**Text segment:**

______________________________

In 1979, one of the leading American art critics Rosalind Krauss published an outstanding essay titled Sculpture in the expanded field to emphasize the hybrid nature of contemporary sculpture by underlining the overlapping of architecture, sculpture, installation. At that moment, various emerging artists started experimenting in that fashion, and one of them was the critically acclaimed British figure Anish Kapoor.

Kapoor gained prominence for his early geometric or biomorphic sculptures made from simple materials such as granite or limestone. As Kapoor’s career progressed, he started exploring matter and non-matter, with a special focus on the concept of “void” resulting in free-standing sculptural formations and installations. His mid-1990s reflective works made from stainless steel showed a refreshed deliberation of the sculpture form, while the red wax opened up a new chapter in his career during the 2000s.

To unwind his notable deeds, the Central Academy of Fine Arts (CAFA) Museum in joined efforts with the Taimiao Art Museum of the Imperial Ancestral Temple in Bejing decided to host an astonishing survey of Kapoor’s simplistic, yet to a certain extent mysterious approach to the explorations of space and the objects inhabiting it.

Anish Kapoor - To Reflect an Intimate Part of the Red
Anish Kapoor – To Reflect an Intimate Part of the Red, 1981. Mixed media and pigment, 200 x 800 x 800 cm. © Anish Kapoor. All rights reserved, 2019. Courtesy the artist, Lisson Gallery and Galleria Continua. Photo: Andrew Penketh

Anish Kapoor’s Chinese Solo Exhibition

This two-part exhibition of work by Anish Kapoor is curated by a team consisting of Fan Di’an (President of China Artists Association and the Central Academy of Fine Arts), Su Xinping (Vice President of the Central Academy of Fine Arts), Zhang Zikang (Director of CAFA Art Museum), Wang Chunchen (Deputy Director of CAFA Art Museum), Yue Jieqiong (Executive Director of Taimiao Art Museum), and curatorial adviser Hans Ulrich Obrist (Director of the Serpentine Galleries, London).

A couple of years in the making, it will feature a few of the artist’s most important and well-known works produced in the last three decades; the self-generated installations will be presented at CAFA Art Museum, while the geometrical, sensorial sculptures will be on display at the Taimiao Art Museum of Imperial Ancestral Temple.

______________________________

**Provided material:**
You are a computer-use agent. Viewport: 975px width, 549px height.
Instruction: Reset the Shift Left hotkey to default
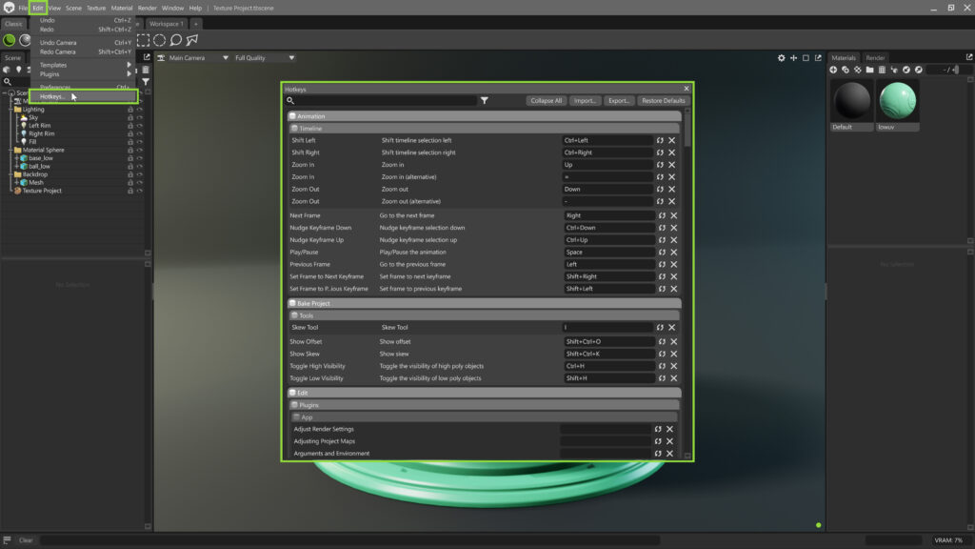[660, 140]
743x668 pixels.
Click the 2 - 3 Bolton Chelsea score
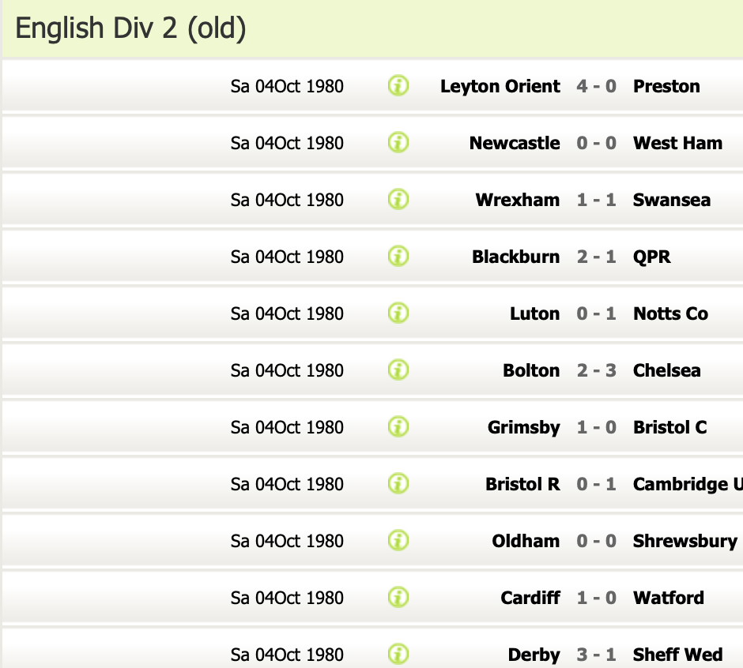597,370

______________________________

**Aim of the exercise:** Can you go on with the Anish Kapoor exhibition text, picking up after its final sentence? The records are unrelated to the text on Anish Kapoor and stand on their own.

**Result for this exercise:**
Anish Kapoor - Greyman Cries
Anish Kapoor – Greyman Cries, Shaman Dies, Billowing Smoke, Beauty Evoked, 2008. Cement. Dimensions variable. © Anish Kapoor. All rights reserved, 2019. Courtesy the artist, Lisson Gallery and Galleria Continua. Photo: Dave Morgan

The Works

Anish Kapoor’s four performative monumental installations will spread through the CAFA exhibition spaces starting with Symphony for a Beloved Sun (2013) that will welcome the visitors. The central museum atrium will become a dazzling landscape activated by a machine calmly processing masses of aggregating material. On display will also be red wax installation Berlin (2013) consisting of several ascending conveyor belts.

On the second floor, the visitors will be able to experience Kapoor’s Sectional Body preparing for Monadic Singularity (2015), a large scale construction focused on the relationship between the interior and exterior. an industrial landscape called Destierro (2017) (meaning “exile” in Spanish) will spread across this floor as well mainly consisting of hundreds of tons of earth sprayed with red pigment.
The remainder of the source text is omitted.